Staff recognition and rewards program announced

by Paul Govern

Here are some answers about the new program of staff recognition and rewards that Dr. Jacobson introduced in the State of the Medical Center address. According to Susan Mezger, director of compensation with Human Resources, the program design is not yet complete and various aspects may change or be added between now and the start of the program.

What is it?

GEMS, or Gaining Employee Motivation toward Success, is a multi-faceted, multi-tiered program of employee recognition and rewards aimed at motivating staff and aligning individual success with the potential success of the work group and the business strategy of the larger organization. Programs similar to GEMS have been used with success by such organizations as Ritz-Carlton, Federal Express and Bank of America.

What are the rewards?

The complete range of incentives is yet to be determined, but at a minimum the incentives will include such things as merchandise, tickets to movies, performances and events, and bonus days off with pay. It is likely that the program will also include “success” sharing, with employees being paid extra money based on positive annual VUMC financial results. The program of incentives will build over time.

How do you earn rewards?

Some incentives will be designed to reward individual achievements or behavior that reflects the values and goals of the work group. Other incentives will be based on meeting measurable quality goals and financial goals of the work group and the larger organization.

When does it start?

GEMS will start later this year. Managers and supervisors will be trained this summer to carry out GEMS.

Who is eligible?

Vanderbilt Medical Center staff. Departments have always had the flexibility to set up programs of reward and recognition for faculty, and that flexibility will now be expanded to include staff.

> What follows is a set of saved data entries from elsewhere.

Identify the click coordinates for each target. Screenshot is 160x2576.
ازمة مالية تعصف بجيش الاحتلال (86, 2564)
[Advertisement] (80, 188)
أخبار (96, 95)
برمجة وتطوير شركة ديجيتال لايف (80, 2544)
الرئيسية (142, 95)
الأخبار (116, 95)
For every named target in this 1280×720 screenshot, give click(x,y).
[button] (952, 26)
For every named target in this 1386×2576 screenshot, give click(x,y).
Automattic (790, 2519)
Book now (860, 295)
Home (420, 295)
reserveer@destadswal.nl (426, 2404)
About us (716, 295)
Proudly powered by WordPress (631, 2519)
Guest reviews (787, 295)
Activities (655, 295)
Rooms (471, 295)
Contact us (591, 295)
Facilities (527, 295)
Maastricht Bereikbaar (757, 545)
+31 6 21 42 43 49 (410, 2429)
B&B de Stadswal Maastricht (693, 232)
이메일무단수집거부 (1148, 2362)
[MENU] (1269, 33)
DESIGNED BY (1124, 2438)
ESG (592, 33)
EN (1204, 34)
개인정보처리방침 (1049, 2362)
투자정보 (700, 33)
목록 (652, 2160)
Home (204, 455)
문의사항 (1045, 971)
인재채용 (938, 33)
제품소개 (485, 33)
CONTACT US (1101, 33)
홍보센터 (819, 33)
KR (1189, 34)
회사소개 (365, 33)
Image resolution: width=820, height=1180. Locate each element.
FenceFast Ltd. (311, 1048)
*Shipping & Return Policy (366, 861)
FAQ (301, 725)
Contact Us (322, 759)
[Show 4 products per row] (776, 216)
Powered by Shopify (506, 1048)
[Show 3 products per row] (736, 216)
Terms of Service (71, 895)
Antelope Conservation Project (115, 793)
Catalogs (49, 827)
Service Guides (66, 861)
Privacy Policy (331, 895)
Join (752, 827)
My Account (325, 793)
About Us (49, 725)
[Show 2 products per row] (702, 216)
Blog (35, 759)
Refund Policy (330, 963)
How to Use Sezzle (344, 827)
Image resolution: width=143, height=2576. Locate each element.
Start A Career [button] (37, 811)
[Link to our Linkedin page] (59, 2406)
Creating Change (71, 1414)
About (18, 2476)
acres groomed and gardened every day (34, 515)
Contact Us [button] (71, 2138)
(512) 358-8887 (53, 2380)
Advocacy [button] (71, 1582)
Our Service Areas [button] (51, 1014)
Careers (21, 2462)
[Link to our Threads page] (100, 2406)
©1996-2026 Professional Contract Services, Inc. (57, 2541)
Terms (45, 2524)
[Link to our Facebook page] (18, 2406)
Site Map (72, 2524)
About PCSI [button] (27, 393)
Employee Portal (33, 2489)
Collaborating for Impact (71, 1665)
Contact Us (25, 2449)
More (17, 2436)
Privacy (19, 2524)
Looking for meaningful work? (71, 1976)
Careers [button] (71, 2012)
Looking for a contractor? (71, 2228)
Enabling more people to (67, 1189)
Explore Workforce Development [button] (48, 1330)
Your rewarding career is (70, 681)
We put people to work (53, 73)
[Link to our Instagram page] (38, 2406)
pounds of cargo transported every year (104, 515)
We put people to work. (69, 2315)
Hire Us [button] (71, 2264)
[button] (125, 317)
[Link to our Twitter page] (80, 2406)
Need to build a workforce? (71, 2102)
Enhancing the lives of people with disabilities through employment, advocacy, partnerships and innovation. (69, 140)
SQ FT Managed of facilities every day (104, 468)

Where does GEMS fit with other VUMC incentive programs?

Most other centrally sponsored programs aimed at motivating VUMC staff are annual, such as the pay for performance salary increases, the Commodore Award and the Employee Celebration. GEMS has both immediate and annual components and is closely tied to the achievement of work goals. GEMS provides resources to allow managers and supervisors to design creative programs to motivate their staff, and to share the Medical Center’s overall financial success with those who make it possible.